Viola Davis Defends Herself After Criticism on Portrayal of Michelle Obama in Showtime’s ‘The First Lady’: ‘Critics Absolutely Serve No Purpose’

Viola Davis Defends Herself After Criticism on Portrayal of Michelle Obama in Showtime’s ‘The First Lady’: ‘Critics Absolutely Serve No Purpose’

Viola Davis has defended her portrayal of Michelle Obama in Showtime’s “The First Lady,” admitting that “not everything is going to be an award-worthy performance.”

Davis spoke openly about her role as the former First Lady in an interview with BBC News to promote her new memoir, “Finding Me,” which attracted criticism from audiences and critics for Davis’ portrayal of Obama’s facial expressions and pursed lips.

Davis said it was “incredibly hurtful when people say negative things about your work.”

“How do you move on from the hurt, from failure?” she said. “But you have to. Not everything is going to be an awards-worthy performance.”

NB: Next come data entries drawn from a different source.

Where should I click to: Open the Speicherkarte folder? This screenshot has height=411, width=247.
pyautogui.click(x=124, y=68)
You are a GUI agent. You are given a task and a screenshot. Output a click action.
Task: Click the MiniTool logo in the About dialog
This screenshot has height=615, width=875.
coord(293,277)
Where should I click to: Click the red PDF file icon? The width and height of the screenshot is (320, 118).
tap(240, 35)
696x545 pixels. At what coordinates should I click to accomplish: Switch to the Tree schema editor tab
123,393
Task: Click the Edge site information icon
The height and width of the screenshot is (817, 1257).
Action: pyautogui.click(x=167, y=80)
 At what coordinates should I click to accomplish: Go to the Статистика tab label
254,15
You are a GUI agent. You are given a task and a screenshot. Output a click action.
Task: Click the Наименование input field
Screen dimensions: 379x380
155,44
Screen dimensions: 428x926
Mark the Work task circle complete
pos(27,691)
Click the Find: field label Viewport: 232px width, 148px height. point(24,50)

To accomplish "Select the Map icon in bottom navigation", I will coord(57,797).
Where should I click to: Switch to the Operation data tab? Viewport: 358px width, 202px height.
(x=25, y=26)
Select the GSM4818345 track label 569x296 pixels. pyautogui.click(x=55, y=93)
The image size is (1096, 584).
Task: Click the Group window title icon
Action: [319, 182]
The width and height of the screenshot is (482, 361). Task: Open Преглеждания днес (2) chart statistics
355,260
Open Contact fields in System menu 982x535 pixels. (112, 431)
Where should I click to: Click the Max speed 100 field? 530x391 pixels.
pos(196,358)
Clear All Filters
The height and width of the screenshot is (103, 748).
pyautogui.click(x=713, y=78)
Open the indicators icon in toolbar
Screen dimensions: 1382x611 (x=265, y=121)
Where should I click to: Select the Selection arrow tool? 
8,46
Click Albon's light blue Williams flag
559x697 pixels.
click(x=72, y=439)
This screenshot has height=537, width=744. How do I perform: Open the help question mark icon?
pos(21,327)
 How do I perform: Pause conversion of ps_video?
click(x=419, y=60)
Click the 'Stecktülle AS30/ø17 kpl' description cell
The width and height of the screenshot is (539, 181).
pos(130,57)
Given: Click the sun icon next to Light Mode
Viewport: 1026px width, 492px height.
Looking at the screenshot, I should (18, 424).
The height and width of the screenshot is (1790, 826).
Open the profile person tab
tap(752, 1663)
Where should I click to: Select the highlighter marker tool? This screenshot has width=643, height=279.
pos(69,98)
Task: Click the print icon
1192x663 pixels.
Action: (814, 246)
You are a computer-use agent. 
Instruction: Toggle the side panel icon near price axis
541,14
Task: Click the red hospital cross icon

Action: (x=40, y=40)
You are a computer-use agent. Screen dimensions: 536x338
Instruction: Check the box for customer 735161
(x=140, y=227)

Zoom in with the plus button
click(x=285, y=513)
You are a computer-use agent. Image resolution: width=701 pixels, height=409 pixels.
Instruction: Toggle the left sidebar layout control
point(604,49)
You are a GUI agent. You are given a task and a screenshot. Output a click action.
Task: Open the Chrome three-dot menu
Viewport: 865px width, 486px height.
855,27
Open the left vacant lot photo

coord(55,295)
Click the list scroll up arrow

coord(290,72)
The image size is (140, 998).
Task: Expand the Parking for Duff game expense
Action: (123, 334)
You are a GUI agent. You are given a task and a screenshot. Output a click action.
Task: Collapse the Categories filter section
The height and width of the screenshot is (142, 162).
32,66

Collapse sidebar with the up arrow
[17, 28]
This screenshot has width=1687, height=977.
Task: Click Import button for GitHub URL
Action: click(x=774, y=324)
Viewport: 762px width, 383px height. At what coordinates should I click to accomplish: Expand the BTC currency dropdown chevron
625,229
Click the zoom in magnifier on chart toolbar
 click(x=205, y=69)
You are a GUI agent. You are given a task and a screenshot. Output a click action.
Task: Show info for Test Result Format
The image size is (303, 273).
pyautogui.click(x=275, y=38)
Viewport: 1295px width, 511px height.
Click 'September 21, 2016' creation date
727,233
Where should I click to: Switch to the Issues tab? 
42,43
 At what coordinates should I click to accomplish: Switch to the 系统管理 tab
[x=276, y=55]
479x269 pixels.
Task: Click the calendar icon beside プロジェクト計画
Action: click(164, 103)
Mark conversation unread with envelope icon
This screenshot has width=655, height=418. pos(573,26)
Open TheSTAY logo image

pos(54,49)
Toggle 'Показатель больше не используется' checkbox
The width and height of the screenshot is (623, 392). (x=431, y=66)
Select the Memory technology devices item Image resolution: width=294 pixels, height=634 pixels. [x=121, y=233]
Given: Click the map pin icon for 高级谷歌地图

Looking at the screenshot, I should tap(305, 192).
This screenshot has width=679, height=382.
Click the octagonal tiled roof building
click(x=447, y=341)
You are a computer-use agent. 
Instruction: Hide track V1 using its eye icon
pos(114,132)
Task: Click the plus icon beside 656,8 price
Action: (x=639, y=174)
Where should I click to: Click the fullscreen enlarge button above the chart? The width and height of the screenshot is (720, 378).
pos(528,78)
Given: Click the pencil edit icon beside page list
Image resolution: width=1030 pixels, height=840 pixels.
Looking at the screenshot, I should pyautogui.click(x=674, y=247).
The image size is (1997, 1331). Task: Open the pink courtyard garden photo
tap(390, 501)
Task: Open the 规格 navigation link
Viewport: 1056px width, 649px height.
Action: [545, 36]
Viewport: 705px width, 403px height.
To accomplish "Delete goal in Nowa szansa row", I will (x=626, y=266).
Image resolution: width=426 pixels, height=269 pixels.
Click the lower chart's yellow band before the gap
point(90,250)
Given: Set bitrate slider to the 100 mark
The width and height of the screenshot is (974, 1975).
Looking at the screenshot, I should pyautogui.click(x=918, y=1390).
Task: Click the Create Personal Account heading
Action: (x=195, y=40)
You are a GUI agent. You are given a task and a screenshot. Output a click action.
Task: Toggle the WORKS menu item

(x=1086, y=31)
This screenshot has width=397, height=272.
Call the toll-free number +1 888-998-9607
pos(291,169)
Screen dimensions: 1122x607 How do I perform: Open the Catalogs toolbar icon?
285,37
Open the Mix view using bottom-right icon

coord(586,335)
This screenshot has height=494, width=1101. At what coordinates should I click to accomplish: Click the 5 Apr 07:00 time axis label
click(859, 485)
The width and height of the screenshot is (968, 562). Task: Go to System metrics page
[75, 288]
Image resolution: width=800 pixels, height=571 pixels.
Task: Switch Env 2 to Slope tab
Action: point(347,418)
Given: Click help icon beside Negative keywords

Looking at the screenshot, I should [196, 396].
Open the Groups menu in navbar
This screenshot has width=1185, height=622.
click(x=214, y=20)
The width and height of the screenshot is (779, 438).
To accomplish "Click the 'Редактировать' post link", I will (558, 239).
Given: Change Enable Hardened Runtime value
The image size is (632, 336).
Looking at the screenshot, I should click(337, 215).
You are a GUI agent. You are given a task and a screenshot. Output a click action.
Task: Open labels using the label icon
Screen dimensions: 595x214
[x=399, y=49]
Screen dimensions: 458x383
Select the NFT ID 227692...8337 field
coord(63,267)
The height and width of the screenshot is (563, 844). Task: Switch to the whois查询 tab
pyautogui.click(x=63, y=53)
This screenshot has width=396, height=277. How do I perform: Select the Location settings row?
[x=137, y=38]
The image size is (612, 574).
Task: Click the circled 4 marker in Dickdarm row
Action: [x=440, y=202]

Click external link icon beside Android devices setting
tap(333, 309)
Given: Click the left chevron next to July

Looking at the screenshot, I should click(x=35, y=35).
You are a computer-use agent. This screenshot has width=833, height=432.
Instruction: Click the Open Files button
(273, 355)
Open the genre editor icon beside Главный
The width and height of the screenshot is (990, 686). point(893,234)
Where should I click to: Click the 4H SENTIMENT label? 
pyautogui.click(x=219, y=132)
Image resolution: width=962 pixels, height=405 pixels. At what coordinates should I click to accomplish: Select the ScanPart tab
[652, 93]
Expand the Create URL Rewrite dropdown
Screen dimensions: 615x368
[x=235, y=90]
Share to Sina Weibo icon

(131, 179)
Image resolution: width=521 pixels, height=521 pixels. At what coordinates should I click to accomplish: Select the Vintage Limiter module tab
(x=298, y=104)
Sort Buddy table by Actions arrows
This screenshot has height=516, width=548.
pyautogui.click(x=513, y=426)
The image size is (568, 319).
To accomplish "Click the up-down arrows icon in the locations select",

Davis also told the BBC: “Critics absolutely serve no purpose. And I’m not saying that to be nasty, either.

“They always feel like they’re telling you something that you don’t know,” she continued. “Somehow that you’re living a life that you’re surrounded by people who lie to you and ‘I’m going to be the person that leans in and tells you the truth,’ so it gives them an opportunity to be cruel to you. But ultimately I feel like it is my job as a leader to make bold choices. Win or fail it is my duty to do that.”

As per ETonline, Davis had the most difficult job of the three leads in Susanne Bier’s series, as Michelle Pfeiffer and Gillian Anderson were both portraying White House matriarchs from decades ago. Betty Ford, who served as First Lady from 1974 to 1977 and died in 2005, was played by Pfeiffer, and Eleanor Roosevelt, who served as First Lady from 1933 to 1945 and died in 1962, was played by Anderson.

Davis, who hasn’t seen Obama in person, said that portraying a globally famous modern personality like Obama was “almost possible”: “Either you’re doing too much, or not enough,” she said.

The actor was nominated for roles in “Doubt,” “The Help,” and “Ma Rainey’s Black Bottom,” and won the best-supporting actress Oscar in 2017 for her work in Denzel Washington’s “Fences.” Davis is a two-time Tony Award winner for “King Hedley II” and “Fences,” the play upon which Washington’s movie was based. She received an Emmy for “How to Get Away With Murder” in 2015.